Objectif 1 -
Répondez aux questions suivantes à partir de l'extrait sur le climat méditerranéen :
(a) De quel parallèle l'axe Est-Ouest de la Méditerranée est-il proche ?
(b) Quel anticyclone laisse passer les masses d'air atlantiques ?
(c) Quel vent froid et sec venant du Nord est cité ?

Extrait retenu -
· · · ·
La Méditerranée s’étire suivant un axe Est-Ouest proche du 40ème parallèle, confondu sensiblement avec l’isotherme moyen de Janvier de 10ºC. Les variations climatiques sont assez peu marquées suivant la longitude, le facteur principal de variations restant l’altitude. L’extension en latitude va du 45ème au 32ème parallèle, avec bien sûr, une température plus élevée et une pluviosité plus faible vers le Sud. Ces latitudes correspondent aux zones balayées par les grandes perturbations cycloniques issues de l’Atlantique, qui apportent des pluies fréquentes en hiver, très influencées par l’orographie des bassins. La ceinture montagneuse périphérique guide le cheminement des masses d’air atlantiques que laisse passer l’anticyclone des Açores. L’absence de chaîne montagneuse en bordure de la Libye et de l’Egypte permet aux masses d’air sahariennes d’imposer leur régime sur ces deux pays, qui jouissent de ce fait d’un climat particulier dans le bassin méditerranéen. Cette alternance de masses d’air tempérées humides (atlantiques), sèches et chaudes (sahariennes) et froides et sèches (Mistral venant du Nord) est une caractéristique du climat que nous allons voir plus en détail.
· · · ·
Données sources -
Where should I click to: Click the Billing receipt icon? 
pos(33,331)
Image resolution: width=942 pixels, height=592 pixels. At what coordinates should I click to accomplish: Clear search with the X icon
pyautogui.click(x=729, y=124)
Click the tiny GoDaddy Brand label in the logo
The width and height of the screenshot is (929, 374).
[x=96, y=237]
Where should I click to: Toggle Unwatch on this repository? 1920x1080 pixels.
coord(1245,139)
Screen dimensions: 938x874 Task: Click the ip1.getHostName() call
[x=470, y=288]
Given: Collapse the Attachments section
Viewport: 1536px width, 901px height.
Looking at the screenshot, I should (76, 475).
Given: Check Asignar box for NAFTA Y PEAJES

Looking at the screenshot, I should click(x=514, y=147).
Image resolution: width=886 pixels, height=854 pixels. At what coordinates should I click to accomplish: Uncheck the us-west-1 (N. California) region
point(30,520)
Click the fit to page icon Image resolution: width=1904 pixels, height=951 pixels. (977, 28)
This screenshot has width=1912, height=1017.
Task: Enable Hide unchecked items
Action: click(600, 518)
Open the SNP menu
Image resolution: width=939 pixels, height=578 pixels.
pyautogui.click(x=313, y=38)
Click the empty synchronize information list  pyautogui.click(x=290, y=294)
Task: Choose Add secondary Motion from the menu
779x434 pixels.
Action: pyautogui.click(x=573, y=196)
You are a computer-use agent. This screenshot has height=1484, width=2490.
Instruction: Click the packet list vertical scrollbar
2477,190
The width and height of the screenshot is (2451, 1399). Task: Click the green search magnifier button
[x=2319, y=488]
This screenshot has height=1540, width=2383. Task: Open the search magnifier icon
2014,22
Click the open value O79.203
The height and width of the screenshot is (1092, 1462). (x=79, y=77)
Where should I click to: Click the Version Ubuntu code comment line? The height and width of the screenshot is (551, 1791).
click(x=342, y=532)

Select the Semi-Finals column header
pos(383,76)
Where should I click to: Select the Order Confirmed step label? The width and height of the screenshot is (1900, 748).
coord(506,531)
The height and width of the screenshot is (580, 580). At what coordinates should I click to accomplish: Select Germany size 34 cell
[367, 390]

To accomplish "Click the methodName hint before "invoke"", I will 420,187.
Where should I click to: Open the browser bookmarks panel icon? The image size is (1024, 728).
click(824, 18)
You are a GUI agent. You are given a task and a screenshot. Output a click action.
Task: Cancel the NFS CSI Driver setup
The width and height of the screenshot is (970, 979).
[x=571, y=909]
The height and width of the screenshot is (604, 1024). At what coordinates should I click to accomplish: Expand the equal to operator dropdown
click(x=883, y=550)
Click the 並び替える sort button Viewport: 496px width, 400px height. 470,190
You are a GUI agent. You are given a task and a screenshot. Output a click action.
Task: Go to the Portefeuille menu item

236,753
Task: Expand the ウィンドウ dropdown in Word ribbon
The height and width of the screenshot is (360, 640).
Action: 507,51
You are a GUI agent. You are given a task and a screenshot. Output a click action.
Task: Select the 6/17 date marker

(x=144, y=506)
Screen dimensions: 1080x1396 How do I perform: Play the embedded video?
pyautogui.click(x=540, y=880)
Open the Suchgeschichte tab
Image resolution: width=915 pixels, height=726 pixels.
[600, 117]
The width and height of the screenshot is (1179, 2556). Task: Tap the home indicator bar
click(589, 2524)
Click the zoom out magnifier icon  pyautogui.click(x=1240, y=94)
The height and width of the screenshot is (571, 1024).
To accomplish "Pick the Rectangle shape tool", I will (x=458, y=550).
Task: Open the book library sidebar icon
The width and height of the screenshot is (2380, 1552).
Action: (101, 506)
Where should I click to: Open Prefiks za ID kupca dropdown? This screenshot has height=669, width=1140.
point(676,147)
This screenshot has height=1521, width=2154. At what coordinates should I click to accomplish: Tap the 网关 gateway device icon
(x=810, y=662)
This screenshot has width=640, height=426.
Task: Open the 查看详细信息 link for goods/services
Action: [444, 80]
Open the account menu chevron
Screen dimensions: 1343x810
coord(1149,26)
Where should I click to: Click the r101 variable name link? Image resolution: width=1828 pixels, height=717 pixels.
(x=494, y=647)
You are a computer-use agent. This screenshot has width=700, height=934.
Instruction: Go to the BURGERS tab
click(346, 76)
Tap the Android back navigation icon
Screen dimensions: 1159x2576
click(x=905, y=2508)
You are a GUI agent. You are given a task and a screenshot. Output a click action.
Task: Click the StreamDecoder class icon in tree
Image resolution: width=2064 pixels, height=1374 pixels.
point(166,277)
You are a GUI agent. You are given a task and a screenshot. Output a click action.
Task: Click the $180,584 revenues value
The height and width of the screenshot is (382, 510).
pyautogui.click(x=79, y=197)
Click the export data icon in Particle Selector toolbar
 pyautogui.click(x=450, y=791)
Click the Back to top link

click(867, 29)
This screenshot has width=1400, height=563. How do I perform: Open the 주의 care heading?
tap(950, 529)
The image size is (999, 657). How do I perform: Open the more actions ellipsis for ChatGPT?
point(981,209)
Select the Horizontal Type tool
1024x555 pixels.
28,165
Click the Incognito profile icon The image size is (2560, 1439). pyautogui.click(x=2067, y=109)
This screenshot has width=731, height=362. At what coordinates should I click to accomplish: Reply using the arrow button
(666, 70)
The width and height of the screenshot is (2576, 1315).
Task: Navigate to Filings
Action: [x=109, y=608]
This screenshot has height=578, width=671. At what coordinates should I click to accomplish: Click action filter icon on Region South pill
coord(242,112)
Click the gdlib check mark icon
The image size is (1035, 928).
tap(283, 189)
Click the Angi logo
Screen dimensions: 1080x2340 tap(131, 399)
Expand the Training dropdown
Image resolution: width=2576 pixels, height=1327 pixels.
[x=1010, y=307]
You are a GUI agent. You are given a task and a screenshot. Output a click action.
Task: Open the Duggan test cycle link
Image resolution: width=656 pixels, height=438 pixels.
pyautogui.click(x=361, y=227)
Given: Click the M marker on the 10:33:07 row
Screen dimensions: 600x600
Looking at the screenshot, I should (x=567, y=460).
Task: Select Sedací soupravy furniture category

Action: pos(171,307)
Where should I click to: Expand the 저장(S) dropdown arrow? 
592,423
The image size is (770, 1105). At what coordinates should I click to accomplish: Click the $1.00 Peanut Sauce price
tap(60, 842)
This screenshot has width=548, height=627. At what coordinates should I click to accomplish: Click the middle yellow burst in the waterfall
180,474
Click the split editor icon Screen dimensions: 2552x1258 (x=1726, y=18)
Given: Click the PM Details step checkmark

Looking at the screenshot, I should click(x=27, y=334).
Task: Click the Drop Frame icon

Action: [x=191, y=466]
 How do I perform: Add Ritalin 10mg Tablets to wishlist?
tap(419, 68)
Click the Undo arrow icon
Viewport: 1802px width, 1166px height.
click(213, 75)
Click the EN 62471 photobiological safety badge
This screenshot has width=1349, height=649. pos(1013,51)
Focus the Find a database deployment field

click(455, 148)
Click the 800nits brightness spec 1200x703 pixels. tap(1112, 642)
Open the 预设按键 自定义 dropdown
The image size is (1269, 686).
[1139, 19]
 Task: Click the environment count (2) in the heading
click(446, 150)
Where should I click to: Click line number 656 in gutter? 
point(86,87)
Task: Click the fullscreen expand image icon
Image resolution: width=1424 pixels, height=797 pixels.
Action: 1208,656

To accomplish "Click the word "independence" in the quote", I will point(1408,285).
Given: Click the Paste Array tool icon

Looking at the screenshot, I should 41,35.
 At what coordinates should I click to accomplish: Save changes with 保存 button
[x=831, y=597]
· · · ·
Objectif 2 - Dans les entrées, recopiez à l'identique tout ce qui va de la ligne contenant "Given: Click the PM Details step checkmark" jusqu'à la ligne contenant "click(213, 75)", ces deux lignes incluses.

Résultat attendu 1 -
(a) Du 40ème parallèle.
(b) L'anticyclone des Açores.
(c) Le Mistral.

Résultat attendu 2 -
Given: Click the PM Details step checkmark

Looking at the screenshot, I should click(x=27, y=334).
Task: Click the Drop Frame icon

Action: [x=191, y=466]
 How do I perform: Add Ritalin 10mg Tablets to wishlist?
tap(419, 68)
Click the Undo arrow icon
Viewport: 1802px width, 1166px height.
click(213, 75)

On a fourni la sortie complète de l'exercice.